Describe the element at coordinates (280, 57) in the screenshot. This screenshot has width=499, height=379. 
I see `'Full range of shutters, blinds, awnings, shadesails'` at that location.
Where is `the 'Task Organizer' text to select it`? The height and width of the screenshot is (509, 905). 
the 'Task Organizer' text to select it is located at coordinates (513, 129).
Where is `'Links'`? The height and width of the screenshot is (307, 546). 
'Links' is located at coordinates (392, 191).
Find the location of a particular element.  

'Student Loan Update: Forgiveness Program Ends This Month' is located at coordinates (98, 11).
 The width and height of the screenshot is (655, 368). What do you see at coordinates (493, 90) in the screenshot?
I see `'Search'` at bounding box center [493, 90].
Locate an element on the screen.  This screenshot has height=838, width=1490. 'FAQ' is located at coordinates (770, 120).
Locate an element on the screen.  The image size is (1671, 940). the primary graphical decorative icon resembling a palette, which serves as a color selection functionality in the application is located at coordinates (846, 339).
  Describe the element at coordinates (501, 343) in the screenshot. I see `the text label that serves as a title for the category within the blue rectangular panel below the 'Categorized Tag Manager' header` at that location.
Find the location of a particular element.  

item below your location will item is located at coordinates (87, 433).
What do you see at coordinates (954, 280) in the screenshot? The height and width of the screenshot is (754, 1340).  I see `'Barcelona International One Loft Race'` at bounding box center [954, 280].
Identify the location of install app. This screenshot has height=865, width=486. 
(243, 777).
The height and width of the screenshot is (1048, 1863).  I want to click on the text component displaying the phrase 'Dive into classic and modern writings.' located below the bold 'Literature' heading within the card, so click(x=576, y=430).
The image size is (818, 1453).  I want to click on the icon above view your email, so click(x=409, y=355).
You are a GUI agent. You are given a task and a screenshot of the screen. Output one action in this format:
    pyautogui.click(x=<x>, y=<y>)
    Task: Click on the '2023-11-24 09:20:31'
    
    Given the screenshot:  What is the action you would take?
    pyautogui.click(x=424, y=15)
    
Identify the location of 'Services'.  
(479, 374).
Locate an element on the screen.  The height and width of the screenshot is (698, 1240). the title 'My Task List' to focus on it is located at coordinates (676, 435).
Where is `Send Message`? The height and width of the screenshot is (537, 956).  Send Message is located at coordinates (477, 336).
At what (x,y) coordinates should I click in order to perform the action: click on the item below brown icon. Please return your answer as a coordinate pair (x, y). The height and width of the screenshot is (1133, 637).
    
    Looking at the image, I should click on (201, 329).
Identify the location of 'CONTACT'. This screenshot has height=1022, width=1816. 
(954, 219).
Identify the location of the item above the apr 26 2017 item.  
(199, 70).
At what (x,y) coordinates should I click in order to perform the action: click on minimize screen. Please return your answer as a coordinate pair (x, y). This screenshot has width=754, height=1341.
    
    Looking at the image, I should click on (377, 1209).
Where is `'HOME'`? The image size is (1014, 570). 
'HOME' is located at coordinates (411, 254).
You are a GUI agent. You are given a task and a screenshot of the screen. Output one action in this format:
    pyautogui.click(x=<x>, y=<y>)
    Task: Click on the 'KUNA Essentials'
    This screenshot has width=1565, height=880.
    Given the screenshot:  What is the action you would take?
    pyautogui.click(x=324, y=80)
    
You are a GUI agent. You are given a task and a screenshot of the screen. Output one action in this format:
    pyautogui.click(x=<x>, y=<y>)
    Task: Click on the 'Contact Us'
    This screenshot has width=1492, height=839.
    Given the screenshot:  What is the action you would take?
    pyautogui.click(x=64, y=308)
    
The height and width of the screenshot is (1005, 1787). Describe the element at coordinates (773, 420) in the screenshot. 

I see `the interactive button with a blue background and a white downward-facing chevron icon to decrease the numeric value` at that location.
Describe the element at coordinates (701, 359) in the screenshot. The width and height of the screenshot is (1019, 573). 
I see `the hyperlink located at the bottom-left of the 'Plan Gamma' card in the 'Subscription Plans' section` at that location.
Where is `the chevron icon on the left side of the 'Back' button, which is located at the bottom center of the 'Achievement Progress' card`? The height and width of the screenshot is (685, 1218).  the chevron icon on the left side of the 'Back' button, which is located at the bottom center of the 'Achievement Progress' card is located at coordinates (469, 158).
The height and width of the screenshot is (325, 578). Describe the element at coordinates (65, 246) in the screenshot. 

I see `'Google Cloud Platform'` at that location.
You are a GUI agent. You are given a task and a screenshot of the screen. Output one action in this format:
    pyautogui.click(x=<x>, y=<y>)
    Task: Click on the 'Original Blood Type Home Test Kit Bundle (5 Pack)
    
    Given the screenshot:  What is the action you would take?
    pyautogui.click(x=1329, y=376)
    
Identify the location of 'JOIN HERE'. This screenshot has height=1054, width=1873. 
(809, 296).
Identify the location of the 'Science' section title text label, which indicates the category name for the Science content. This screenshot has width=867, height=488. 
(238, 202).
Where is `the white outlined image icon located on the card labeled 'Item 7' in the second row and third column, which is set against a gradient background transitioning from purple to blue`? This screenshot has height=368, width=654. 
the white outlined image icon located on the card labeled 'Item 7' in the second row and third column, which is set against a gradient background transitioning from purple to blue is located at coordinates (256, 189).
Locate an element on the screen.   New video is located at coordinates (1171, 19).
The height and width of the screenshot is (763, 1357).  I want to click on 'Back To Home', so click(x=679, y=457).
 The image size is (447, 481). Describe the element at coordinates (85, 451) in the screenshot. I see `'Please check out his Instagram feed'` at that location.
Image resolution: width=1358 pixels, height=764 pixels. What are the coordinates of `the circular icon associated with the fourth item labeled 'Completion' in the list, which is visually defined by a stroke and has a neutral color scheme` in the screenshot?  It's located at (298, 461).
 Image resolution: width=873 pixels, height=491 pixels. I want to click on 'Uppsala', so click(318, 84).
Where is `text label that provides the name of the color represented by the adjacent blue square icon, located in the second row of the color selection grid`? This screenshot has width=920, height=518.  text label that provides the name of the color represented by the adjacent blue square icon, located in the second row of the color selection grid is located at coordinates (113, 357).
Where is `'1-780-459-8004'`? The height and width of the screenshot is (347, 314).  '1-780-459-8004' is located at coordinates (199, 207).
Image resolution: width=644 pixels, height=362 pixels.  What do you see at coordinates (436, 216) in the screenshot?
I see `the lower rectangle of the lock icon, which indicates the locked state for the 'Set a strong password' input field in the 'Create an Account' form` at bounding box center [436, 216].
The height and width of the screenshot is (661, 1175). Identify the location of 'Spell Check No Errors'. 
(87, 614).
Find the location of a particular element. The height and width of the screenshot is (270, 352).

☆ ☆ ☆

▸ Stated task
Please rewrite the material starting at the line containing "The height and width of the screenshot is (1005, 1787)." and ending at the line containing "interactive button with" as a two-column CSV headed "input" and "output", with one row for each input and its output. Wrap every field in quotation marks and replace its line breaks with spaces.

▸ Correct response
input,output
"The height and width of the screenshot is (1005, 1787). Describe the element at coordinates (773, 420) in the screenshot.","I see `the interactive button with a blue background and a white downward-facing chevron icon to decrease the numeric value` at that location."